2026-07-05·5 min read·CodeRouter Team
deepseek reasoning_content 400 errorreasoning_content must be passed backdeepseek thinking mode tool calls errordeepseek v4 400 invalid requestdeepseek api tool_calls reasoning_content fix

TL;DR — DeepSeek's thinking-mode models (like DeepSeek V4 with thinking enabled) return each response with a reasoning_content field next to content. Once the model makes a tool call, the API requires that reasoning_content be sent back on every assistant message in the conversation history. Most OpenAI-compatible clients silently strip unknown fields when they rebuild history — the next request then fails with HTTP 400: The "reasoning_content" in the thinking mode must be passed back to the API. Fix it by preserving reasoning_content in replayed assistant messages, routing through a proxy that round-trips it for you, or disabling thinking mode for tool-heavy workloads.

The error

You call a DeepSeek thinking model through the OpenAI-compatible endpoint, the first turn works, the model makes a tool call — and the second request fails:

HTTP 400
{
  "error": {
    "message": "The \"reasoning_content\" in the thinking mode must be passed back to the API...",
    "type": "invalid_request_error"
  }
}

The confusing part: your code didn't change between turn one and turn two. The conversation state did.

Why it happens

In thinking mode, DeepSeek returns the model's chain-of-thought in a separate reasoning_content field, at the same level as content:

{
  "role": "assistant",
  "content": "...",
  "reasoning_content": "Let me check the file first...",
  "tool_calls": [ ... ]
}

Per DeepSeek's thinking-mode documentation, when the model performs a tool call, the intermediate assistant message's reasoning_content must participate in context concatenation — i.e., you must send it back verbatim in subsequent turns.

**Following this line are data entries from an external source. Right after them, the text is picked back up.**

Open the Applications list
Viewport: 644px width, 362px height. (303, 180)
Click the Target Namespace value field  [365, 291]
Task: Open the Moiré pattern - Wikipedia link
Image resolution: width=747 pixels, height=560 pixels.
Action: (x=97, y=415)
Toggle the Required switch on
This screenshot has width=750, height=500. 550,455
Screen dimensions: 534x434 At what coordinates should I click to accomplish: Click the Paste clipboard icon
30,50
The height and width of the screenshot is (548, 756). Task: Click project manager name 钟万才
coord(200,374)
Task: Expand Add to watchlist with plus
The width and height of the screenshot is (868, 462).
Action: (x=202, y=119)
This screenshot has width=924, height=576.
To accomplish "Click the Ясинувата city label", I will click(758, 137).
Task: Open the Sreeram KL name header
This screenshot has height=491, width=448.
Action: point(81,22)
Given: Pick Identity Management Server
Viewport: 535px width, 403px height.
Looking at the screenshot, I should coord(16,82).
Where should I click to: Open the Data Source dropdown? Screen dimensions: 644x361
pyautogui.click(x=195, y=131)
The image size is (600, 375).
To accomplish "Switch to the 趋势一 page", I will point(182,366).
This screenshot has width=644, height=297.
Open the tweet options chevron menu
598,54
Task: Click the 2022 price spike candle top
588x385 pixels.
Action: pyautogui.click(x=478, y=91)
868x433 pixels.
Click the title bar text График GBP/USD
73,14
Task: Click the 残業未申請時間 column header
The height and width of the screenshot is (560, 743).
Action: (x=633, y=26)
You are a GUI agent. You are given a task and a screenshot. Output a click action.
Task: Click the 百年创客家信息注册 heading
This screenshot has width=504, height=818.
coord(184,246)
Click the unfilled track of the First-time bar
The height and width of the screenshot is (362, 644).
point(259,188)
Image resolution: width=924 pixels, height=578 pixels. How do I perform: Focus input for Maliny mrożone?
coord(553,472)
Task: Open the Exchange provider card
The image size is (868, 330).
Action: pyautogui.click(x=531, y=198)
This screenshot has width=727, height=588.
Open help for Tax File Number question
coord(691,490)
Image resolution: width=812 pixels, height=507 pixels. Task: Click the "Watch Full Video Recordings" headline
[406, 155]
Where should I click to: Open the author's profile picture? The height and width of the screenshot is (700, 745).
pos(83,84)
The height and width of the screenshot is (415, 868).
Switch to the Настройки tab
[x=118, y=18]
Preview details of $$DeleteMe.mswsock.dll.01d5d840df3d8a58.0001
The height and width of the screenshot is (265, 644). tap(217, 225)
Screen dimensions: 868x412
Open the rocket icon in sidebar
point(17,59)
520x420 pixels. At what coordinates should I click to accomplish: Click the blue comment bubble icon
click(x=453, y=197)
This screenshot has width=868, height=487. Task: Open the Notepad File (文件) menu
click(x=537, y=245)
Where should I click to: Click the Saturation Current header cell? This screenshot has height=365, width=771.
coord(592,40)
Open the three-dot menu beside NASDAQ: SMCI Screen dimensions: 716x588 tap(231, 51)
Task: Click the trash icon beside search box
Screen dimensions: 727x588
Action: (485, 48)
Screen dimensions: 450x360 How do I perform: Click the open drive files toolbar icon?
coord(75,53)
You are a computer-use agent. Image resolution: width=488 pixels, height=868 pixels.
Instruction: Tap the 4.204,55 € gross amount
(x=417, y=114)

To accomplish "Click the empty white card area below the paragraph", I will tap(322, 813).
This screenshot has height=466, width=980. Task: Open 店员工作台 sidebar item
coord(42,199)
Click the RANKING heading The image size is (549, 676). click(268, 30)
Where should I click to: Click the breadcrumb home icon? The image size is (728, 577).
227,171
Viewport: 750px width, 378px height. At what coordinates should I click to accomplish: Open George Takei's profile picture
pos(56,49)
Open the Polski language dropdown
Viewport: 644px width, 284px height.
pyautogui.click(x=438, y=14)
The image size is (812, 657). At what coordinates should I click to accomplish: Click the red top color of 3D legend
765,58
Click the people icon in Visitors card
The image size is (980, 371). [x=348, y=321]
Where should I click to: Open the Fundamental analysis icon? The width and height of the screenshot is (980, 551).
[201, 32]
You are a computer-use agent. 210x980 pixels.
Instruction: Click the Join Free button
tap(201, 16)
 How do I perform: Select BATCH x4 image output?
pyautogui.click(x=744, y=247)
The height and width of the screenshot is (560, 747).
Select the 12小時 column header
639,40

The problem is that reasoning_content is not part of the standard OpenAI chat schema. Most SDKs and agent frameworks rebuild message history through a converter that keeps only the fields it knows (role, content, tool_calls, tool_call_id). The reasoning field gets dropped, and DeepSeek rejects the replayed history.

This bites real tools, not just hand-rolled scripts — the same 400 has been reported in opencode, claude-code-router, and n8n's AI agent nodes, all for the same reason: the history converter strips the field.

Fix 1: Preserve reasoning_content in your client

If you control the request-building code, keep the field on every assistant message you replay:

# When appending the model's response to history, do NOT rebuild the
# message from scratch — carry the raw fields through.
msg = response.choices[0].message
history.append({
    "role": "assistant",
    "content": msg.content,
    "reasoning_content": getattr(msg, "reasoning_content", None),
    "tool_calls": [tc.model_dump() for tc in (msg.tool_calls or [])],
})

Two details that matter:

If you use the OpenAI Python SDK, the extra field survives as long as you don't round-trip messages through strict Pydantic models that drop unknown keys.

Fix 2: Let the router handle the round-trip

If you'd rather not patch every client, put a router between your agent and DeepSeek. CodeRouter stores the raw provider response per turn and re-attaches reasoning_content when your client's replayed history is missing it, so unmodified OpenAI-compatible clients (Cursor with a custom base URL, Aider, plain SDK code) work with DeepSeek thinking models out of the box:

client = OpenAI(
    base_url="https://www.coderouter.io/api/v1",
    api_key="<your coderouter key>",
)

This is also the practical answer for tools you can't patch (closed-source IDE plugins, hosted agents).

Fix 3: Disable thinking mode for tool-heavy workloads

If the reasoning tokens aren't buying you quality on your workload, turn thinking off and the constraint disappears entirely — assistant messages then carry no reasoning_content and standard OpenAI clients replay history cleanly. On the DeepSeek API this is controlled per-request (see their thinking-mode docs for the current parameter shape; older releases used separate -reasoner model names).

For coding agents specifically, a common pattern is: thinking mode for the planning step, non-thinking for mechanical multi-tool execution loops. That is exactly the phase-aware split CodeRouter automates.

How to verify the fix

Send a two-turn conversation where turn one forces a tool call, then check that turn two succeeds:

# Turn 2 request body must contain BOTH fields on the assistant message:
"messages": [
  {"role": "user", "content": "What files changed?"},
  {"role": "assistant", "content": "", "reasoning_content": "...", "tool_calls": [...]},
  {"role": "tool", "tool_call_id": "call_1", "content": "src/app.py"}
]

If the request logs show the assistant message without reasoning_content, your converter is still stripping it.

FAQ

Does this affect non-thinking DeepSeek models?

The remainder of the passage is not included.